“Untold Stories” in Brescia
November 2021
by: Jessica Montella
On the 12th of November, the fourth edition of the Peace Festival was inaugurated in the Italian city of Brescia. An initiative promoted by the Municipality and the Province, carried out by Roberto Cammarata, the President of the City Council since 2018. The Peace Festival is a series of meetings and cultural events of great importance that are taking place until the 28th of November.
On the evening of November 13, the official opening of the photo exhibition “Untold Stories” by two-time Pulitzer Prize-winner and National Geographic photographer Muhammed Muheisen took place.
The idea of the exhibition came to life from a group of young people from Miso Association, who managed to bring a photographer of the caliber of Muheisen to Italy for the first time.
The evening began with his opening speech at the San Carlino Theater where, in front of a really excited audience, he talked about his passion, photography, which became his work, which became a bridge connecting one world with another.
Muheisen is a Jordanian national who has been documenting conflicts and the daily life and the challenges of the ones caught in the middle of it, in particular, the living conditions of refugees. Over the years he has worked in many areas plagued by difficult situations such as: the Balkans, the Middle East and Central Asia, showing the world what is often censored by most of the media.
Through his photographs and with a disarming sensitivity and delicacy, Muheisen says that even in the midst of conflict, life goes on.
I am not a photography enthusiast, I must admit, and I have never followed a photographer closely but the photographs of this man have moved something inside me. I still remember one of the first photographs of him that I saw, by chance, scrolling on Instagram. He literally shocked me and I felt the need to look for something else and to become more and more interested in his work that I would not define only as “work” but as real messages.
During his speech, a sentence struck me a lot: “If something happened and was never documented, it is like it never occurred”. And it is true. Especially for those who, like me, like you, live on the lucky side of the globe.
We need images to believe. We need a certain amount of information to realize what is happening not so far away from us. We need people like Muheisen to break down the indifference that reigns supreme in our society. And it is also for this reason that his “clicks” focus more on children who, as the photographer himself says, cannot choose where to be born or the context in which to grow up and whose sufferings are inexcusable.

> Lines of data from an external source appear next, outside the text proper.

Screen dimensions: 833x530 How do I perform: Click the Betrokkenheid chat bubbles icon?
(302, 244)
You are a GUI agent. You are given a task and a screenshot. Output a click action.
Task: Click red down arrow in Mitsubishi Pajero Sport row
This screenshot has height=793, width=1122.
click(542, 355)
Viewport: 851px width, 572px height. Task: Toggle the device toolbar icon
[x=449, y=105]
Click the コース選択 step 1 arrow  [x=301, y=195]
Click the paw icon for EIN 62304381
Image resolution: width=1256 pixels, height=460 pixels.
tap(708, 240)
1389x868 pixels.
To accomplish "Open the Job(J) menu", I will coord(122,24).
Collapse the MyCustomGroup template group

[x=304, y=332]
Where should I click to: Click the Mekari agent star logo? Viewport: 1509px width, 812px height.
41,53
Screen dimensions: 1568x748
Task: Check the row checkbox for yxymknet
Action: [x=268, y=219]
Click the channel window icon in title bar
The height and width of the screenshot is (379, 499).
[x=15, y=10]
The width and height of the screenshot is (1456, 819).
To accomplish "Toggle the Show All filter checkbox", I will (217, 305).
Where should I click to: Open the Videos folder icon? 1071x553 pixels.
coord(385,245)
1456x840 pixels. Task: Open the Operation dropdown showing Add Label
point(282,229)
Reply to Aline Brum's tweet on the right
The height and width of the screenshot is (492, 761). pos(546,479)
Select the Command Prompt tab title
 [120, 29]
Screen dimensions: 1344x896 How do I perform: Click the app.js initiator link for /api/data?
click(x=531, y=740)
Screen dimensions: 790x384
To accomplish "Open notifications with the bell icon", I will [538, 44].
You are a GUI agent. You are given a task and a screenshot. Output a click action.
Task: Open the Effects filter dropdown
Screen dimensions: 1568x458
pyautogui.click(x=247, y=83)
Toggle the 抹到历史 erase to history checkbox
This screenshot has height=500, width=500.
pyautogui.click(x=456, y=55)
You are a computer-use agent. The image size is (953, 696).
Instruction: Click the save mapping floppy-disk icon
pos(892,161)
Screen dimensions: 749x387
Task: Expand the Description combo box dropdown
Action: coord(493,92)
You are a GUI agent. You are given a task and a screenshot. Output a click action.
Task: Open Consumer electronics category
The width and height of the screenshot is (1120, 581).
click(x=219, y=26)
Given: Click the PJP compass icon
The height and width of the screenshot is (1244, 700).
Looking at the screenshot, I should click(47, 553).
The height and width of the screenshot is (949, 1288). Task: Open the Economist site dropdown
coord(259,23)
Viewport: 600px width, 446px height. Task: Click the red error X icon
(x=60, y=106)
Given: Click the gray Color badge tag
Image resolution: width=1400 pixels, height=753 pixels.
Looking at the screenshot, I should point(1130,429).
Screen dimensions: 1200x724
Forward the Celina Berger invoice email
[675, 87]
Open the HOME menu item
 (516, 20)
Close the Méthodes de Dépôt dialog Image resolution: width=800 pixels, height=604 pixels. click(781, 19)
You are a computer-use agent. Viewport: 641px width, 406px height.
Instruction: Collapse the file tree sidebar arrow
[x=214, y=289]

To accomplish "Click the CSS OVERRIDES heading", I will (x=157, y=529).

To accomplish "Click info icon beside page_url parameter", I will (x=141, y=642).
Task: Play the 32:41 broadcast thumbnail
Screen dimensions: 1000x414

It is the looks of these children that strike us deeply. They have an overwhelming emotional power. They destabilize and destabilizing is precisely what these photographs should do to induce us to have a deeper look at fundamental issues such as those on human rights.
Muheisen not only has the merit of having an indisputable photographic sensitivity but also that of having an undeniable nobility of soul, in fact he is the founder of Everyday Refugees Foundation, which is responsible for documenting, educating and helping refugees, local communities and people affected by wars, poverty, natural disasters and discrimination. Here we no longer speak of “simple photography” but of finding, through a medium such as photography, reasons for existence and resistance in contexts of negativity.
Each photograph can cost him his life and each service inevitably changes his existence but the reason that drives him to pursue his mission is stronger and thanks to his photography, the reason has also reached many of us who, through his example, can be encouraged to be better people.
Maybe a photo is just a photo or maybe it is something more.